Paper No. 3
Presentation Time: 1:30 PM-5:30 PM
PRE- AND POST 9.5 MA SHEAR ZONE ACTIVITY AT THE MORMON POINT TURTLEBACK, DEATH VALLEY, CALIFORNIA
The Mormon Point turtleback, on the western front of the Black Mountains, consists of a footwall of ductiley deformed rocks, a brittle shear zone, and a hanging wall of faulted and fractured upper crustal rocks. The footwall rocks consist of a mid-Proterozoic basement gneiss and a late-Proterozoic marble generally assigned to the Noonday Dolomite. Both units contain mylonitic fabrics with a top-to-the-NW sense of shear, consistent with the regional direction of extension. The footwall is intruded by 9.53 +/- .04 Ma. silicic dikes (U-Pb zircon: Miller & Friedman, 2003). These dikes cut most of the footwall but are deflected to the NW near the upper 30-50 meters of exposure. Their angle of deflection is approximately 46 degrees to indicate a shear strain of slightly more than 1. Additionally the amount of NW-directed deflection for each dike amounts to less than 100m of post intrusion displacement.

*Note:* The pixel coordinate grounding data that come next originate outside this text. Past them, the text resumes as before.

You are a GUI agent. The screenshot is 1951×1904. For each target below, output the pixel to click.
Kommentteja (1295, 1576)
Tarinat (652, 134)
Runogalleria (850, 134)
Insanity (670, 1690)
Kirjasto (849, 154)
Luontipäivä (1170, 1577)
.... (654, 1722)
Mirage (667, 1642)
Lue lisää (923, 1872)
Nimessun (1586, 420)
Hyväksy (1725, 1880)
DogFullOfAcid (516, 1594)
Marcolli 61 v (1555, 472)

The deflection of the dikes indicates either two distinct shear episodes, before and after intrusion, or one protracted event. We favor two distinct periods because the 10.44 +/- .22 Ma Smith Mountain Granite (Miller et al., this volume) also cuts most of the shear zone. Therefore the vast majority of ductile extensional strain on the Mormon Point turtleback occurred prior to 10.44 +/- .22 Ma and only limited ductile strain occurred after 9. 53+/- .04 Ma. This evidence supports those models that call for most crustal extension in the region to have occurred earlier than 11 Ma.